6pc Hot EP is the first extended play by American singer 6lack. It was released on June 26, 2020, through LVRN and Interscope Records. Production was handled by twelve record producers, including DJ Battlecat, Nick Mira, Stwo, Timbaland, Canadian producer London Cyr, and British producer Fwdslxsh, the latter two of whom executive-produced the EP. It features a sole guest appearance from rapper Lil Baby on the single "Know My Rights".

Background
In May 2020, 6lack released the track "ATL Freestyle", initially as a free track. On June 24, 2020, he celebrated his birthday with the release of the single "Float". The same day, after holding back on releasing new music in honor of George Floyd, and in solidarity with protests against police brutality, he announced the release of 6pc Hot.

Critical reception

6pc Hot EP was met with generally favorable reviews from critics.
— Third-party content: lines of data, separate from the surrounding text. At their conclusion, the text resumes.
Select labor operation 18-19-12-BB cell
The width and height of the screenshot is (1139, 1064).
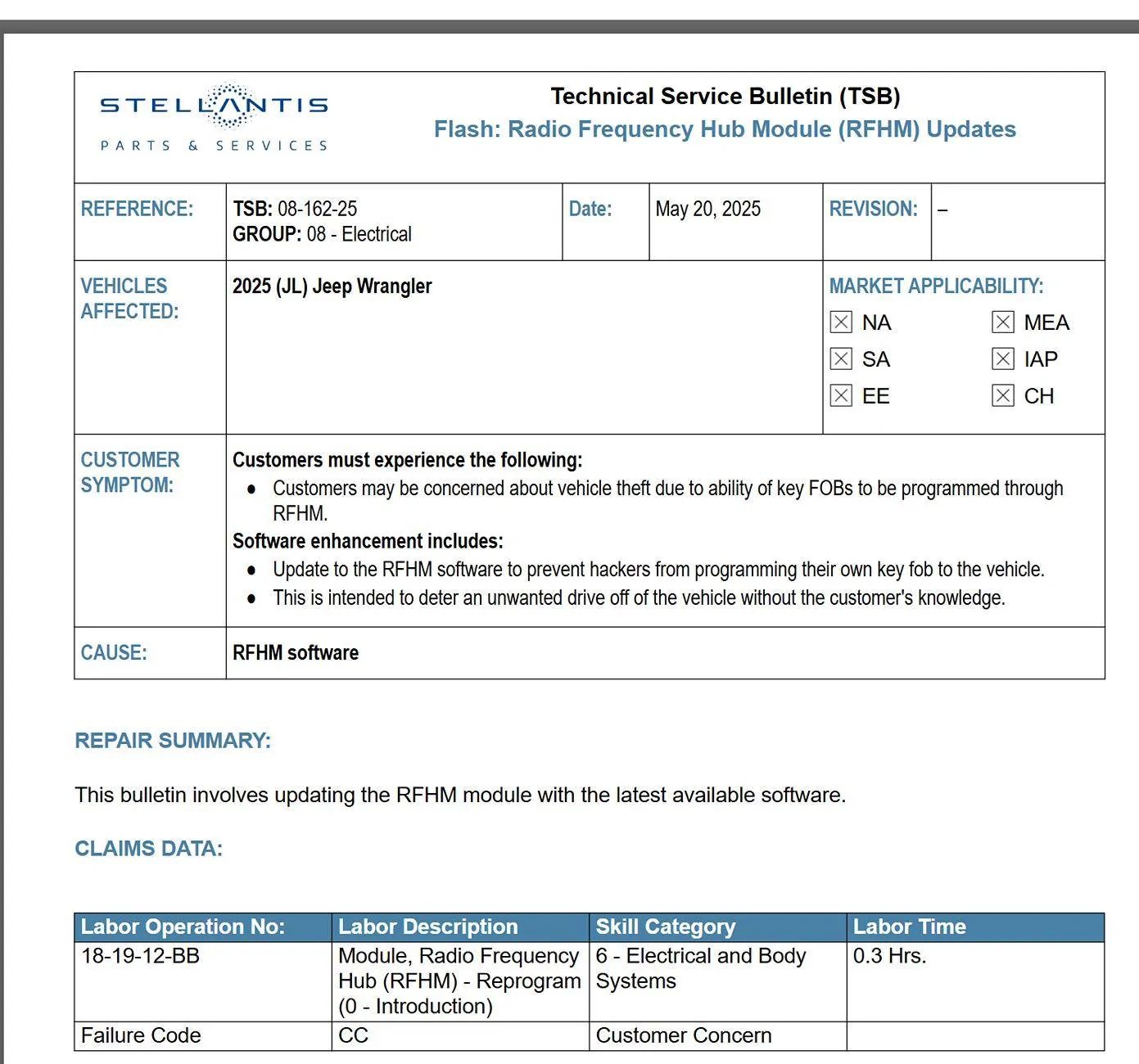(x=203, y=981)
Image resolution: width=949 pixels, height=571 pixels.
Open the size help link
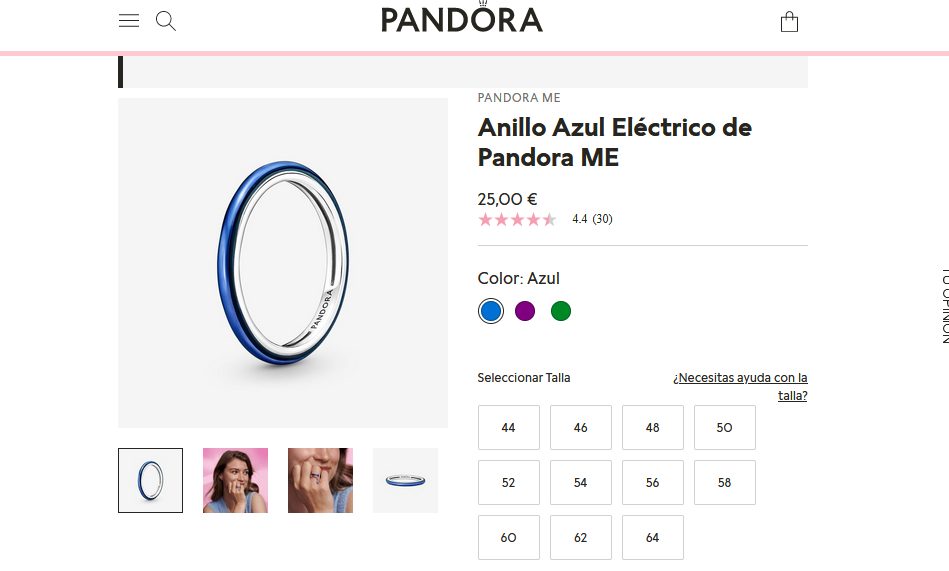pos(740,386)
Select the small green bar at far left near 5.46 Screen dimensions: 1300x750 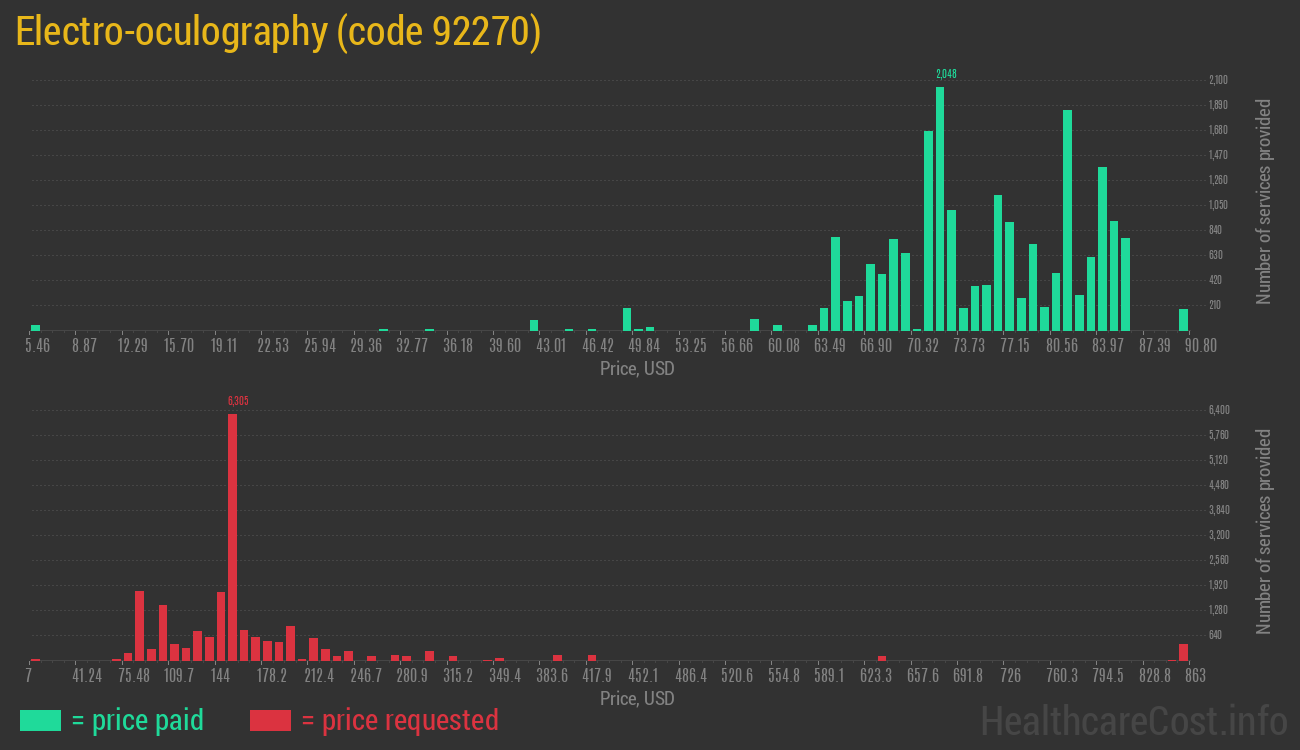pos(36,327)
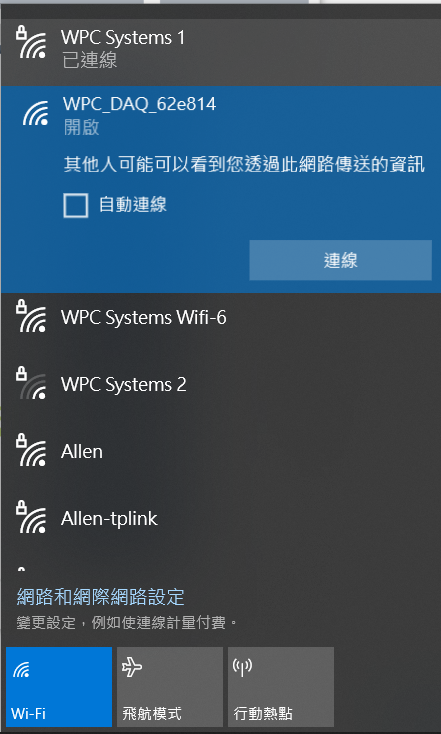
Task: Click the airplane icon on 飛航模式 tile
Action: [x=132, y=668]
At Metacritic, which assigns a weighted average rating out of 100 to reviews from mainstream publications, this release received an average score of 77, based on five reviews.

Track listing

Personnel

Ricardo Valdez Valentine Jr. – vocals
Dominique Jones – vocals (track 4)
ELHAE – additional vocals (track 1)
Courtney Shanade Salter – additional vocals (track 2)
Malik "Venna" Venner – saxophone (track 2)
Maschine – drums (track 4)
Adeyinka "Fwdslxsh" Bankole – producer (tracks: 1, 3, 4, 6)
Christopher "Gravez" Justice – producer (track 1)
Steven "Stwo" Vidal – producer (track 2)
Trevor "Singawd" Slade – producer (tracks: 3, 4, 6)
Jack Rochon – producer (track 3)
Nicholas Warren Mira – producer (track 3)
Joseph Reeves – guitar and producer (track 4)
James Cyr – producer (track 4)
Timothy Zachery Mosley – producer (track 5)
Kevin Gilliam – producer (track 5)
Brody Brown – producer (track 5)
Rance – producer (track 5)
Jared "JT" Gagarin – mixing and recording (tracks: 1–4, 6)
Matthew Robinson – recording (track 4)
Manny Marroquin – mixing (track 5)
Chris Galland – mixing (track 5)
Robin Florent – assistant mixing (track 5)
Scott Desmarais – assistant mixing (track 5)
Dylan Del-Olmo – recording (track 5)
Lorenzo Cardona – recording (track 5)
Elton "L10MixedIt" Chueng – mastering

Charts

References

2020 EPs
Albums produced by Timbaland
Albums produced by Battlecat (producer)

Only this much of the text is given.